İşte tam da bu noktada, bir toplumu yeniden ayağa kaldıracak olan şey ne bina ne para ne de statüdür. Anlamdır. Birlikte üretmenin anlamı, dayanışmanın kıymeti, yoldaş olmanın gücü… Ve en önemlisi de gençlere “Sen değerlisin, bu şehrin bir parçasısın, senin fikrin, emeğin, hayalin bu toprağa değer katar” diyebilmek…
Peki Ne Yapmalı?
1. Gençlik Merkezleri sadece spor ya da el sanatlarıyla sınırlı kalmamalı. Gerçek hayat becerileri, finansal okuryazarlık, duygusal dayanıklılık, zihinsel sağlık eğitimleri verilmeli.
2. Belediyeler ve yerel STK’lar, gençleri sadece seçmen değil, paydaş olarak görmeli. Projelerde fikirleri alınmalı.
3. Yerel medya, başarı hikâyelerine değil, umut hikâyelerine yer vermeli. Başarısızlıktan çıkan zaferlere, yeniden doğanlara…

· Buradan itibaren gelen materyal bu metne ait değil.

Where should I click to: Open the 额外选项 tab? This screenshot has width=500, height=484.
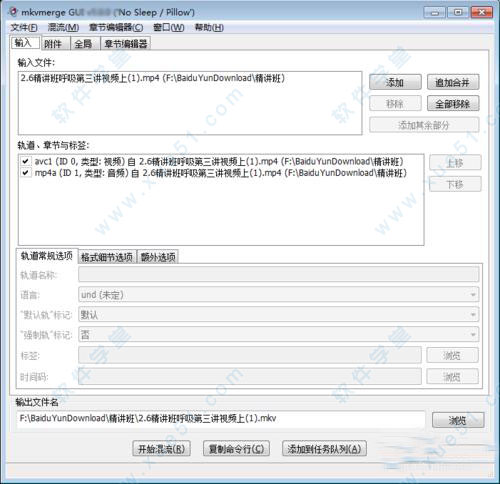[x=158, y=257]
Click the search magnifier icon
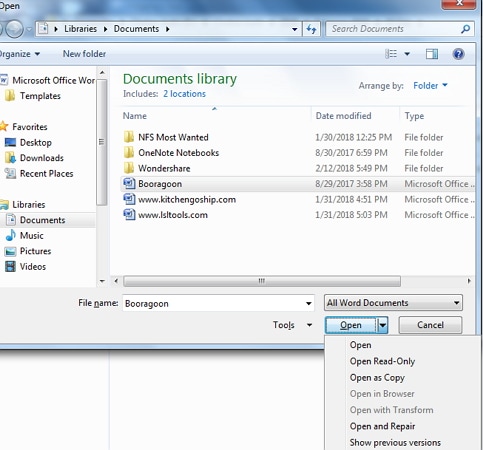The height and width of the screenshot is (450, 483). [466, 29]
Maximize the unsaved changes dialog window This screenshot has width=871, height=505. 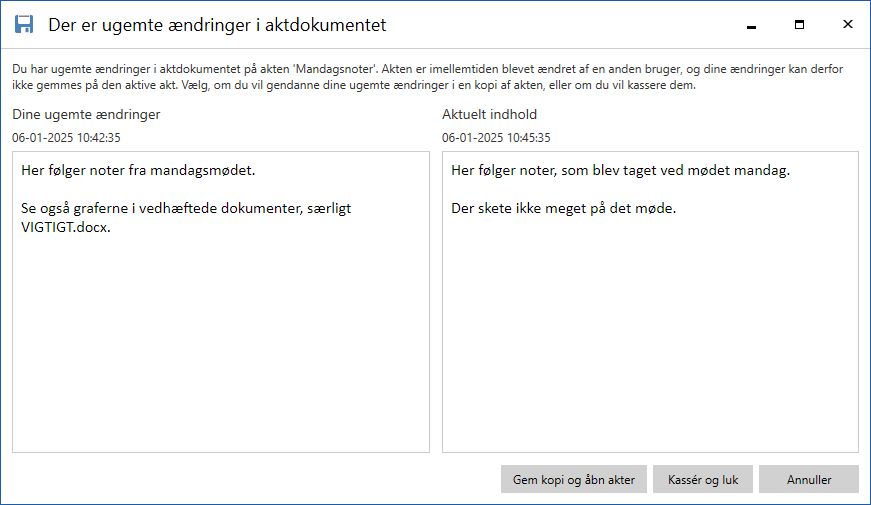pos(799,24)
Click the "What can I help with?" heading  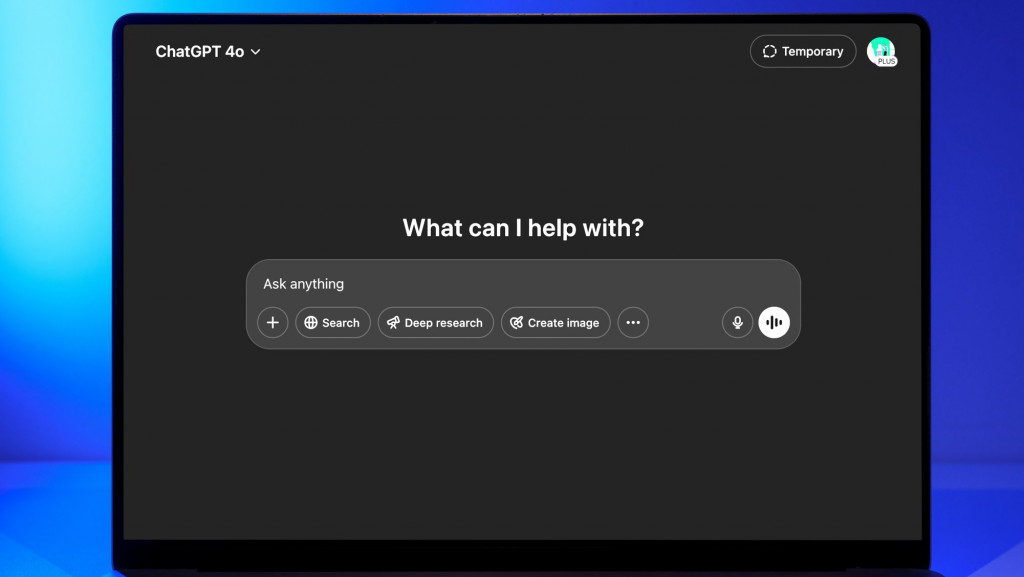point(523,228)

4. Aile içi diyalog güçlendirilmeli. Anne
babalara bilinçli ebeveynlik eğitimleri sunulmalı, kuşaklar arası uçurum değil, köprü kurulmalı.
Son Sözüm Şudur:
Gemlik’in gençleri sadece iş değil, anlam arıyor. Ve bir kenti ayağa kaldıracak en büyük devrim, o anlamı hep birlikte yeniden inşa etmektir. Bu devrim sessiz olacak belki ama köklü… Ve bu yazıyı okuyan her yetişkin, her kurum, her aile ferti şunu bilmeli: Umudu yeniden inşa etmek, bir toplumun yeniden doğmasıdır.